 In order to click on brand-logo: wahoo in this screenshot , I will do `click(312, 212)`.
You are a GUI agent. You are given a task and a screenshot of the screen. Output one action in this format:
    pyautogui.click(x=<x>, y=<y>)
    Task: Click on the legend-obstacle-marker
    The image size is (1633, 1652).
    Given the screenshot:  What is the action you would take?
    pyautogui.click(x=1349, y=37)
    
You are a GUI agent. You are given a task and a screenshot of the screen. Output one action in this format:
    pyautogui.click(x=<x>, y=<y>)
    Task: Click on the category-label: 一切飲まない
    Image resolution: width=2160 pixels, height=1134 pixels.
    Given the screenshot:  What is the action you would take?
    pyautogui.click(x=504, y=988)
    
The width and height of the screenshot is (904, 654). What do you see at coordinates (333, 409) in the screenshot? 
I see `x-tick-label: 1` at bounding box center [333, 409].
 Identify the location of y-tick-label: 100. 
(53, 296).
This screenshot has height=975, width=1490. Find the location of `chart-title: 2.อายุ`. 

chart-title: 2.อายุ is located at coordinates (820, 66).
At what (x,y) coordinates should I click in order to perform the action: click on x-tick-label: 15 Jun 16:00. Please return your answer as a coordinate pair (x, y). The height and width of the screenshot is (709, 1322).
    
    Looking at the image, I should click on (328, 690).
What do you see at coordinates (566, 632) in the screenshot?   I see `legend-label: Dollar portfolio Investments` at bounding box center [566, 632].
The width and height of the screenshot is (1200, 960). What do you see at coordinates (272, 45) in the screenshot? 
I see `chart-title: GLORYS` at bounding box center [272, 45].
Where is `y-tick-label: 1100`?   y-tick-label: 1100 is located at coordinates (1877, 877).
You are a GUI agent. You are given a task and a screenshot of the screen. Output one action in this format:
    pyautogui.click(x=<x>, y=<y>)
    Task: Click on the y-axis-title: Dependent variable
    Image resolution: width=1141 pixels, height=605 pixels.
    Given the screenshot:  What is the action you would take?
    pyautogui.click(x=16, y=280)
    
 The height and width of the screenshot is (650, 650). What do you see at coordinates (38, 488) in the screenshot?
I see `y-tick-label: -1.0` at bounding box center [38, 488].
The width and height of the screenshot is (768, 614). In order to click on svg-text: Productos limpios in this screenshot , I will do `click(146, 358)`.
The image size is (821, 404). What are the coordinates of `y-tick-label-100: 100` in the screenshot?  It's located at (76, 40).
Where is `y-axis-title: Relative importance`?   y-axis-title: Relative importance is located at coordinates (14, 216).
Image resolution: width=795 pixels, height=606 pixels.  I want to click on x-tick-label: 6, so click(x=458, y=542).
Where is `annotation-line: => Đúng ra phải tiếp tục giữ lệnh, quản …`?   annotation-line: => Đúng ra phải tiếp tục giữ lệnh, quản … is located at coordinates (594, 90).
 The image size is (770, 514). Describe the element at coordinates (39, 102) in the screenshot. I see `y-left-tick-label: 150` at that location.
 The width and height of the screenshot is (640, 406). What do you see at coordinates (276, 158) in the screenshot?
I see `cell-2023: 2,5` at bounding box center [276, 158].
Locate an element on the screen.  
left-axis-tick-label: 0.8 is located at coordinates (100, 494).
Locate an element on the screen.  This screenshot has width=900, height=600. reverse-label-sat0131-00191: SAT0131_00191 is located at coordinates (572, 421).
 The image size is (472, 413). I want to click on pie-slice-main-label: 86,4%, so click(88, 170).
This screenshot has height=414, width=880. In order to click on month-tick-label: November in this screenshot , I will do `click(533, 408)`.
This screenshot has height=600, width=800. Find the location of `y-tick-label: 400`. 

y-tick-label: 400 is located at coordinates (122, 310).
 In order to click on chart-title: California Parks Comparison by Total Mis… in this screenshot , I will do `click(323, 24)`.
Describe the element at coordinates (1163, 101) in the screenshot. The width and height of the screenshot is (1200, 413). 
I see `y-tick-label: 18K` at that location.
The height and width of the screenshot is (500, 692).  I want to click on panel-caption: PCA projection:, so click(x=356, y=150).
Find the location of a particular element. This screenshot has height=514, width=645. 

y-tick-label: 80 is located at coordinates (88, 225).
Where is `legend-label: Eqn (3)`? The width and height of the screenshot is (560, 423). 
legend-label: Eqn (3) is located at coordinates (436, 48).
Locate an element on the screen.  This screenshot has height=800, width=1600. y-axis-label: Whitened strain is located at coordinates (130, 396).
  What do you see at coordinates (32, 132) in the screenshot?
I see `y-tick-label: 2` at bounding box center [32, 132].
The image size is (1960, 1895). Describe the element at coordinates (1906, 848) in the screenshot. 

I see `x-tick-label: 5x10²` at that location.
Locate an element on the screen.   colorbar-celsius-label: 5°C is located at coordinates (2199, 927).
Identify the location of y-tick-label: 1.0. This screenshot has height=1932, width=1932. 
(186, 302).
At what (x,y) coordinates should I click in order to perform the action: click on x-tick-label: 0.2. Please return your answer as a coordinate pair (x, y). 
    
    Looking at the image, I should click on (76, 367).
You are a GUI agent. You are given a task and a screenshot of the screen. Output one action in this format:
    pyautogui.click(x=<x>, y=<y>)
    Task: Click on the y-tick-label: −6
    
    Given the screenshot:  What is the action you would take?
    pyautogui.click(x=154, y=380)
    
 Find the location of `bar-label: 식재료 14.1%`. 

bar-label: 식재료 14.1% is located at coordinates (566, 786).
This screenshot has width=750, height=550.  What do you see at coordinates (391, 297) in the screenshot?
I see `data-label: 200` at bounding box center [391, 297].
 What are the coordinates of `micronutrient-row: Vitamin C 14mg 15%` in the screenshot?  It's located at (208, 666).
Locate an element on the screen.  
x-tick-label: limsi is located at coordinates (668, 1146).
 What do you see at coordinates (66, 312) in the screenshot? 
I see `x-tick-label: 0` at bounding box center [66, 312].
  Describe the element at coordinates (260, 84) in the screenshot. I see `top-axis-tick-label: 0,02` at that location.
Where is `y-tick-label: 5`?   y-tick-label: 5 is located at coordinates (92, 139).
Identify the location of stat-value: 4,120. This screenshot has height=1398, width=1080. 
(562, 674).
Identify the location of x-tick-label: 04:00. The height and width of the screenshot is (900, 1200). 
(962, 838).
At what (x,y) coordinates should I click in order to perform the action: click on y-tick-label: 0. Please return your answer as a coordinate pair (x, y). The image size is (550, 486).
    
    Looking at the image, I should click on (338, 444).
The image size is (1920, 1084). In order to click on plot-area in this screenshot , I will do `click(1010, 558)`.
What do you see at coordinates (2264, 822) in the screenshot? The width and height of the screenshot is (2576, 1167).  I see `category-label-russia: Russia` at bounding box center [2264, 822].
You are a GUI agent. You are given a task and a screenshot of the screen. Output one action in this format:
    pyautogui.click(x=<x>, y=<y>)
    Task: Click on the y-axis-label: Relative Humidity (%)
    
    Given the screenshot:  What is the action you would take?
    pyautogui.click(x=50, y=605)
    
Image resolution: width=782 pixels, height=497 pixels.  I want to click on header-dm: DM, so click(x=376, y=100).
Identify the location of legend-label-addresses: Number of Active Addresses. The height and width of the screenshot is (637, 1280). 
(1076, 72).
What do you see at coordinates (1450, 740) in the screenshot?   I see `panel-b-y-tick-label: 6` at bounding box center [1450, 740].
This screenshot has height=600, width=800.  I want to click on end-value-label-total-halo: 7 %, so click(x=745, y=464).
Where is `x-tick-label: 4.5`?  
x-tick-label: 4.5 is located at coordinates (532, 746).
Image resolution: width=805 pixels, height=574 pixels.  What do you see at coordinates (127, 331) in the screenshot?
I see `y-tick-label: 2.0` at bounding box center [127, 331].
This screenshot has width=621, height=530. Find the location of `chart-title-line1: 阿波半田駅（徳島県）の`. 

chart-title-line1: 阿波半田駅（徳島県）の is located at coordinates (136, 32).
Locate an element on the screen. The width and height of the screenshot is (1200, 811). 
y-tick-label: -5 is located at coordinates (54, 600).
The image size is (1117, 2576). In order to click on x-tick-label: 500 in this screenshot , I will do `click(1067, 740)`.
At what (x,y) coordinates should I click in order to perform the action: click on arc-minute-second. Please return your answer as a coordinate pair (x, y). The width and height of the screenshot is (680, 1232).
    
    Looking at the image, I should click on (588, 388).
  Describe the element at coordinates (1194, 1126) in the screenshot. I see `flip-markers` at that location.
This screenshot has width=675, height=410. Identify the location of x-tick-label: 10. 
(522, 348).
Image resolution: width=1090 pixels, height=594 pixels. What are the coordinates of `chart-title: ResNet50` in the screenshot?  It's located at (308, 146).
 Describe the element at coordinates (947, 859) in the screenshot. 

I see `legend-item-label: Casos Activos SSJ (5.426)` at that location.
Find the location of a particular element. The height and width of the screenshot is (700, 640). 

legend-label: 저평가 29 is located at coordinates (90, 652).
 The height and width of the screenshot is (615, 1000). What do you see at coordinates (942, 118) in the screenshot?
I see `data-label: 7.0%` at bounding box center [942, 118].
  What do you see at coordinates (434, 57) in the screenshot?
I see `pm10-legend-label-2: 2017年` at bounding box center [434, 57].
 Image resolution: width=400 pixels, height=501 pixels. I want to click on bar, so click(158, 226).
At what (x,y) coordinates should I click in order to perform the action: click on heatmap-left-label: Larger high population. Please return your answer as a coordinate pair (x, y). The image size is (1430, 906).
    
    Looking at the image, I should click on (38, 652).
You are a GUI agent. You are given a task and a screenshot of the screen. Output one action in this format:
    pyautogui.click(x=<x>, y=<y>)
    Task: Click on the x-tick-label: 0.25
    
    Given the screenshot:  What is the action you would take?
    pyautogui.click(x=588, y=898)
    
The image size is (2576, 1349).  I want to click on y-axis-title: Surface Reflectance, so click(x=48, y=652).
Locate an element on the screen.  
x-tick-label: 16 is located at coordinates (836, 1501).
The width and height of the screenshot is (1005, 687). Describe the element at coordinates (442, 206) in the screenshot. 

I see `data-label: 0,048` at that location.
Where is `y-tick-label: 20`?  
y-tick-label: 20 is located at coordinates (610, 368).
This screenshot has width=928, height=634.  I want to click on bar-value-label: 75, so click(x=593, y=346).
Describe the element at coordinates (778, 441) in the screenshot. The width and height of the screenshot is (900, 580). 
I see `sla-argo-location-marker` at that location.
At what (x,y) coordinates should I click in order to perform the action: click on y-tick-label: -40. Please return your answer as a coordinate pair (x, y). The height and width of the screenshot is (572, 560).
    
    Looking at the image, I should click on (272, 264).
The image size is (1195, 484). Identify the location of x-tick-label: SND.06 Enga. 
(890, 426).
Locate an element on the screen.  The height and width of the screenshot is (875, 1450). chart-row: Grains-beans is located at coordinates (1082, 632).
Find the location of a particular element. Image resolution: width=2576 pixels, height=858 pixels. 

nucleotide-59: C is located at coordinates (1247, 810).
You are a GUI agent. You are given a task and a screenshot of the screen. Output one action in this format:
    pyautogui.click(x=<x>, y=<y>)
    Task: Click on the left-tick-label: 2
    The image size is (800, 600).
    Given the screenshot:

TASK BRIEF - Reproduce the part of the data that opens with the line containing "This screenshot has height=600, width=800. Find" and closes with the line containing "bar-label: 식재료 14.1% is", including both of those lines and changing nothing.

TASK ANSWER -
This screenshot has height=600, width=800. Find the location of `y-tick-label: 400`. 

y-tick-label: 400 is located at coordinates (122, 310).
 In order to click on chart-title: California Parks Comparison by Total Mis… in this screenshot , I will do `click(323, 24)`.
Describe the element at coordinates (1163, 101) in the screenshot. The width and height of the screenshot is (1200, 413). 
I see `y-tick-label: 18K` at that location.
The height and width of the screenshot is (500, 692).  I want to click on panel-caption: PCA projection:, so click(x=356, y=150).
Find the location of a particular element. This screenshot has height=514, width=645. 

y-tick-label: 80 is located at coordinates (88, 225).
Where is `legend-label: Eqn (3)`? The width and height of the screenshot is (560, 423). 
legend-label: Eqn (3) is located at coordinates (436, 48).
Locate an element on the screen.  This screenshot has height=800, width=1600. y-axis-label: Whitened strain is located at coordinates (130, 396).
  What do you see at coordinates (32, 132) in the screenshot?
I see `y-tick-label: 2` at bounding box center [32, 132].
The image size is (1960, 1895). Describe the element at coordinates (1906, 848) in the screenshot. 

I see `x-tick-label: 5x10²` at that location.
Locate an element on the screen.   colorbar-celsius-label: 5°C is located at coordinates (2199, 927).
Identify the location of y-tick-label: 1.0. This screenshot has height=1932, width=1932. 
(186, 302).
At what (x,y) coordinates should I click in order to perform the action: click on x-tick-label: 0.2. Please return your answer as a coordinate pair (x, y). 
    
    Looking at the image, I should click on (76, 367).
You are a GUI agent. You are given a task and a screenshot of the screen. Output one action in this format:
    pyautogui.click(x=<x>, y=<y>)
    Task: Click on the y-tick-label: −6
    
    Given the screenshot:  What is the action you would take?
    pyautogui.click(x=154, y=380)
    
 Find the location of `bar-label: 식재료 14.1%`. 

bar-label: 식재료 14.1% is located at coordinates (566, 786).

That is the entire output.